» **List of tasks**
a. Please copy from the plotting code for the amplitude comparison the part that opens with the words containing "fig, axes = plt.subplots(2, 1, figsize=(8, 6), sharex=True)" and closes with "ylim = (0, 1.1)".
b. In the plotting code for the amplitude comparison, list the names of every keyword argument given as name=value in the iplt.plot call labeled "$with$ form factor".
c. Extend the plotting code for the amplitude comparison with the next lines after its final closing parenthesis.

» **Exercise text**
===

It is possible to choose different formulations for the phase space factor \(\rho\), see Analytic continuation.

Comparison¶

fig, axes = plt.subplots(2, 1, figsize=(8, 6), sharex=True)
ax_real, ax_imag = axes
ax_imag.set_xlabel("$m$")
ax_real.set_ylabel(R"$\left|A\right|^2$")
ax_imag.set_ylabel(R"Im$\left(A\right)$")

# Real
ylim = (0, 1.1)
controls = iplt.plot(
    plot_domain,
    lambda *args, **kwargs: np.abs(np_rel_bw_with_ff(*args, **kwargs)) ** 2,
    label="analytic continuation",
    **sliders,
    ylim=ylim,
    ax=ax_real,
    linestyle="dotted",
    c="C0",
)
iplt.plot(
    plot_domain.real,
    lambda *args, **kwargs: np.abs(np_rel_bw_with_ff(*args, **kwargs)) ** 2,
    label="$with$ form factor",
    controls=controls,
    ylim=ylim,
    ax=ax_real,
)

===

» **Provided data**
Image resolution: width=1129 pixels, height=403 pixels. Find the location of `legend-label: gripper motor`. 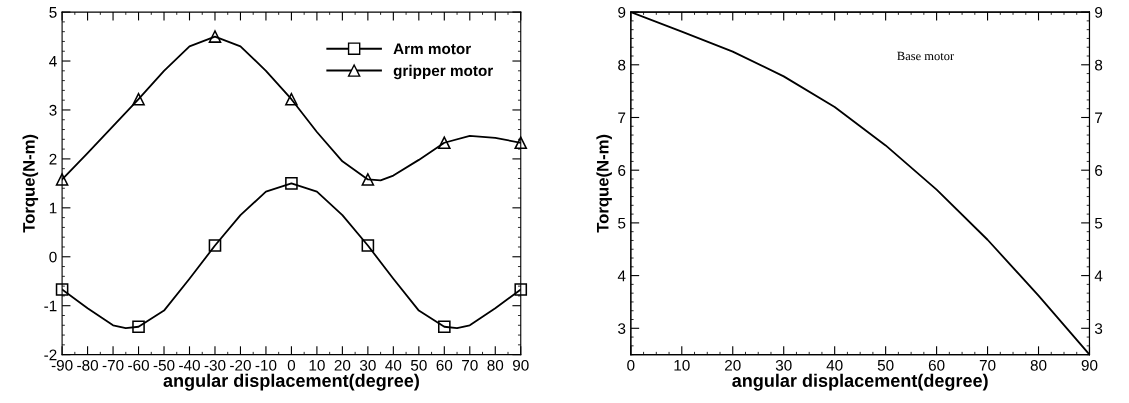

===

» **Exercise results**
a.
fig, axes = plt.subplots(2, 1, figsize=(8, 6), sharex=True)
ax_real, ax_imag = axes
ax_imag.set_xlabel("$m$")
ax_real.set_ylabel(R"$\left|A\right|^2$")
ax_imag.set_ylabel(R"Im$\left(A\right)$")

# Real
ylim = (0, 1.1)

b. label, controls, ylim, ax

c.
iplt.plot(
    plot_domain.real,
    lambda *args, **kwargs: np.abs(np_rel_bw(*args, **kwargs)) ** 2,
    label="non-relativistic Breit-Wigner",
    controls=controls,
    ylim=ylim,
    ax=ax_real,
)
iplt.axvline(controls["m0"], c="gray", linestyle="dotted")

# Imaginary
iplt.plot(
    plot_domain,
    lambda *args, **kwargs: np_rel_bw_with_ff(*args, **kwargs).imag,
    label="analytic continuation",
    controls=controls,
    ylim=ylim,
    ax=ax_imag,
    alpha=0.5,
    linestyle="dotted",
    c="C0",
)
iplt.plot(
    plot_domain.real,
    lambda *args, **kwargs: np_rel_bw_with_ff(*args, **kwargs).imag,
    label="$with$ form factor",
    controls=controls,
    ylim=ylim,
    ax=ax_imag,
)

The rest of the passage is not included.